Uçuruma doğru yol almanın izleri geçen hafta görülmeye başlıyor.

Merkez Bankası'nın bankalara gönderdiği ve fakat tepki üzerine geri çekmek zorunda kaldığı talimat nereye gittiğimizi gösteriyor.

Bankaların nakit avanslarını kısmaları isteniyor.

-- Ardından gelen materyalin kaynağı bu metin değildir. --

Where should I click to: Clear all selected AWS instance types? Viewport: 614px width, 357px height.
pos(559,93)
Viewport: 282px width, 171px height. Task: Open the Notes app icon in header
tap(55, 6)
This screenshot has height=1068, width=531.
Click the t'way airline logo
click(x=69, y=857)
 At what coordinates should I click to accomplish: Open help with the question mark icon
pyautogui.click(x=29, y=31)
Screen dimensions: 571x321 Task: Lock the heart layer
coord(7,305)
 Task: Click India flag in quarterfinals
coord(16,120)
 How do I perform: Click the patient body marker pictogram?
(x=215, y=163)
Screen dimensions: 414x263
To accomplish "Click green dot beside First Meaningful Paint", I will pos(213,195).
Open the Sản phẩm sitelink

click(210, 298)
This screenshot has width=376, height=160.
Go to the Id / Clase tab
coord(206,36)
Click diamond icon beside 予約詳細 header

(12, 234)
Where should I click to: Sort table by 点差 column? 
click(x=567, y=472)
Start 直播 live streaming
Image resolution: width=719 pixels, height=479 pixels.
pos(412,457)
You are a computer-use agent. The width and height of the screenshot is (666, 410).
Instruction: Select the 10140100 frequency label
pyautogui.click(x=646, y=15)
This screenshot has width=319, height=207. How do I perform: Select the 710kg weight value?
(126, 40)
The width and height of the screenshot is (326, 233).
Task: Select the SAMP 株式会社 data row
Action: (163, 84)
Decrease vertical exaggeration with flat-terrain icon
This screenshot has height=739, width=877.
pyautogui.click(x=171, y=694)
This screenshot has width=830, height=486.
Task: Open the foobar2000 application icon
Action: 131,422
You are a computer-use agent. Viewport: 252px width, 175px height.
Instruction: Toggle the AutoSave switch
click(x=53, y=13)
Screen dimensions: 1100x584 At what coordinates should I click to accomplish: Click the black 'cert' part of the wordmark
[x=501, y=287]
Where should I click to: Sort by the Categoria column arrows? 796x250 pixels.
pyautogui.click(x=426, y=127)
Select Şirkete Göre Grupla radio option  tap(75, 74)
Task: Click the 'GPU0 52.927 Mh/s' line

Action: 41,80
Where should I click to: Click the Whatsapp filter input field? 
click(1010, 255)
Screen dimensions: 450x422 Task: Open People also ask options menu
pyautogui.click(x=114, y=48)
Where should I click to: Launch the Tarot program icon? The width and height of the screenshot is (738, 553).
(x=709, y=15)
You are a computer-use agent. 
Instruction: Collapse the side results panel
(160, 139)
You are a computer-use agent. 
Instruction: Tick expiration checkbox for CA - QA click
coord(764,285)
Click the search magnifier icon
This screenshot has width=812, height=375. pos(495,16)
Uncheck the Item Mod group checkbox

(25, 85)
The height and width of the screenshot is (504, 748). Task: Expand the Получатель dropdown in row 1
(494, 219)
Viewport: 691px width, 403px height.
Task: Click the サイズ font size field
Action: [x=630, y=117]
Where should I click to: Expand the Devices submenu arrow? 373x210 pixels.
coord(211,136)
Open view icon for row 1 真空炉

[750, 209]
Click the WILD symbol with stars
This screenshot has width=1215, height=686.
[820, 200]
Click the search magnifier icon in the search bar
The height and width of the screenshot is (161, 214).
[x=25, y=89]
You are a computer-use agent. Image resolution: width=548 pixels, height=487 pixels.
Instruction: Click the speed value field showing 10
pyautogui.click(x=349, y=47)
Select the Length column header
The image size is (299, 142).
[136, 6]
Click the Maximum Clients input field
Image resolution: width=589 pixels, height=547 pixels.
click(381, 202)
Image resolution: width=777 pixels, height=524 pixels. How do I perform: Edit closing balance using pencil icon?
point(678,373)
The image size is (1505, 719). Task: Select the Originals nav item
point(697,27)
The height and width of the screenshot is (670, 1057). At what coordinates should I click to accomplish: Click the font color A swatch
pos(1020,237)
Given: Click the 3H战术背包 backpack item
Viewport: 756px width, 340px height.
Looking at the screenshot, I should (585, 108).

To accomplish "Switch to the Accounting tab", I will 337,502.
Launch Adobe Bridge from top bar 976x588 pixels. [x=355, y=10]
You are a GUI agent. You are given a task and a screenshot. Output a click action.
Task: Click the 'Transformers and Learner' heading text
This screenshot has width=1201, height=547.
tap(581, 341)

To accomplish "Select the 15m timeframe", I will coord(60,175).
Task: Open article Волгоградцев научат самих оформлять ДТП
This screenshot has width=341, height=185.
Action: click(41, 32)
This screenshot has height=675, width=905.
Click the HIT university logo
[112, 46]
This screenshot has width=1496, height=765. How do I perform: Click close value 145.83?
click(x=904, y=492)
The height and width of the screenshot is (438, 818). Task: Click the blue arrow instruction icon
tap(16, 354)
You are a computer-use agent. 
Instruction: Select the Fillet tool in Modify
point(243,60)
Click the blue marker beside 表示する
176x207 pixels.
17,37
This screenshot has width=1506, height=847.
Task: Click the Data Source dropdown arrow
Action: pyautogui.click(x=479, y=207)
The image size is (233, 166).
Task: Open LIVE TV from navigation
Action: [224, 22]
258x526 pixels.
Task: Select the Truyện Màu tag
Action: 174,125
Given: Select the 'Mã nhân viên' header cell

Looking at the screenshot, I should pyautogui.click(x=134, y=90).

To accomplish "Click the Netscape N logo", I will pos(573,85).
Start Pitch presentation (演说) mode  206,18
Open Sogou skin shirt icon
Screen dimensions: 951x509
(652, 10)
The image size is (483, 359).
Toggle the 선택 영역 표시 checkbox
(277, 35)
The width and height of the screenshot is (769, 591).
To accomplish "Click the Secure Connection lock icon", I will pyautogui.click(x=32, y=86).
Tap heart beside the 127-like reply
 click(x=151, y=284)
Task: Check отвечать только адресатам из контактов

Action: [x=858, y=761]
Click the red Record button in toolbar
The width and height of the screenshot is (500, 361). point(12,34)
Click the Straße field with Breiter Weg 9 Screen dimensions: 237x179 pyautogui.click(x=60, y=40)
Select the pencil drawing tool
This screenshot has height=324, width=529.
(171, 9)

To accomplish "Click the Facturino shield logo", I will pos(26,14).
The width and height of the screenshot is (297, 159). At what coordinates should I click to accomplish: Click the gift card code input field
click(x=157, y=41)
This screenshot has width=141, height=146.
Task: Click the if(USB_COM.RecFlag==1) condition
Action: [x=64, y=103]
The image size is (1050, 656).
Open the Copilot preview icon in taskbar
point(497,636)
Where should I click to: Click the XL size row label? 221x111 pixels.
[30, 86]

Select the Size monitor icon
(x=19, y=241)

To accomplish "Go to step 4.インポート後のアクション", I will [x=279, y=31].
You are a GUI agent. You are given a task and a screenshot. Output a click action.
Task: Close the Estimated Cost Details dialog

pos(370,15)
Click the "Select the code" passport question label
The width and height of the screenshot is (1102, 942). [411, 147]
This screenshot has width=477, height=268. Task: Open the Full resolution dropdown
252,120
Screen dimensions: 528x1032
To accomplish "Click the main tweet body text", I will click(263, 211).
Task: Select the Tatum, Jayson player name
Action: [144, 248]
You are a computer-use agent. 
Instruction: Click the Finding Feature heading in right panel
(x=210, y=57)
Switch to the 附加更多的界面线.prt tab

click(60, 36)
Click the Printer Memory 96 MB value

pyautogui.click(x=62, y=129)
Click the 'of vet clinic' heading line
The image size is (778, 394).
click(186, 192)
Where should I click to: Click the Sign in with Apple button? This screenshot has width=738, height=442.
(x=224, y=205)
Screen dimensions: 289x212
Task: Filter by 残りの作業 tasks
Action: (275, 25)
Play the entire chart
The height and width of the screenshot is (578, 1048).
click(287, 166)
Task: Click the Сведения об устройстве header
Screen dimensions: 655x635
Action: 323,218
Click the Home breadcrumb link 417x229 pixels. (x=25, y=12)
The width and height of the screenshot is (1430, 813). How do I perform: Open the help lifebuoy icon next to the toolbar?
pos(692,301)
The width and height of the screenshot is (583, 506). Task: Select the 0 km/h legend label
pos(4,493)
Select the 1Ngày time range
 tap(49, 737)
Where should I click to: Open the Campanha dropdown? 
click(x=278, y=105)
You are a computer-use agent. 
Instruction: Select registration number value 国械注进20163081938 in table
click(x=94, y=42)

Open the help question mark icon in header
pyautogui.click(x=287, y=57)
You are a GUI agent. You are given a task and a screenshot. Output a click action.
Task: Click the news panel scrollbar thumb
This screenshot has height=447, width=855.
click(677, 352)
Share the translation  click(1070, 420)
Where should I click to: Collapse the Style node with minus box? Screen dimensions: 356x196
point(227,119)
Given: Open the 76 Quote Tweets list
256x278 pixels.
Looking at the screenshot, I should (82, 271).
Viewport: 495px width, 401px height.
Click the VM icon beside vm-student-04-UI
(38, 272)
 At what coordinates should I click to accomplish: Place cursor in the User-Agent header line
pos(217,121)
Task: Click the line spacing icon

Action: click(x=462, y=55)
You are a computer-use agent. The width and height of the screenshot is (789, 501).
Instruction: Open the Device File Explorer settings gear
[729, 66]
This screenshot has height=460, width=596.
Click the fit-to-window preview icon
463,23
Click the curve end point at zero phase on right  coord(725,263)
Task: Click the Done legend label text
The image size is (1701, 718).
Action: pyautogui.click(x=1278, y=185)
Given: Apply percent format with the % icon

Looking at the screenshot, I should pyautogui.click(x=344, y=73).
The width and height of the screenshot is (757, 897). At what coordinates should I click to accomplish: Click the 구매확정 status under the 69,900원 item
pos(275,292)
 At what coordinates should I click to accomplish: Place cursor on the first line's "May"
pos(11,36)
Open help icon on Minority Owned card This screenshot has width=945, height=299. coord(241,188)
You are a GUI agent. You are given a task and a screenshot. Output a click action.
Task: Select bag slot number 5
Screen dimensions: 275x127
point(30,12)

Gerekçe yine durumun fotoğrafı:

"Çekilen TL avansının döviz satın almaya yönelmesi, bunun sonucunda doların TL karşısında yeniden artışa geçmesi".

Merkez Bankası'nın bu gerekçesi uygulamaya geçtiği anda, piyasada kıyamet kopuyor ve karardan dönülüyor.

Seçim öncesi olduğu için dönülüyor.

Yoksa, seçim sonrasında benzer kısıtlamaya tekrar gidilmesi pekala mümkün.

İki istisna

Bu felaket senaryosunun iki istisnası var.

İlki, Kılıçdaroğlu'nun kazanması halinde, daha rasyonel politikalara dönüleceği için yurt dışından belli bir yabancı sermaye akışıyla birlikte, hemen değil ama, bir süre sonra yavaş yavaş nefes alabilecek bir ekonomiye doğru yol alabilme durumu.

İkincisi ise, büyük bir sürpriz olmak üzere, Erdoğan'ın yeniden kazanması durumunda, şimdiye kadar uyguladığı politikalardan vazgeçmesi ki, hayli düşük bir ihtimal.

Ve demokrasi

Erdoğan seçilir ve politikasında ısrar ederse...

Ekonomik açıdan uçuruma yuvarlanmak hemen hemen kaçınılmaz.

İşte, bir başka tehlike orada.

Otoriter rejimin daha da otoriterleşmesi, şu anda ne kadar demokrasi varsa, onun da iyice törpülenmesi ile karşılaşabiliriz.

Dolayısıyla...

28 Mayıs'ta verilecek kararın olağanüstü hayati önem taşıdığını çok iyi görmek gerekir.

Ya hep birlikte uçuruma, ağaçta asılı kalan arabanın aşağıya yuvarlanması...

Ya da ağaçta asılı kalan arabayı yeniden yukarıya çekmek için bir fırsat.

Hepimiz ve gelecek kuşaklar adına.

Gelecek kuşaklar diyorum, çünkü normale dönüşün yıllar alacağı şimdiden hesaplanıyor.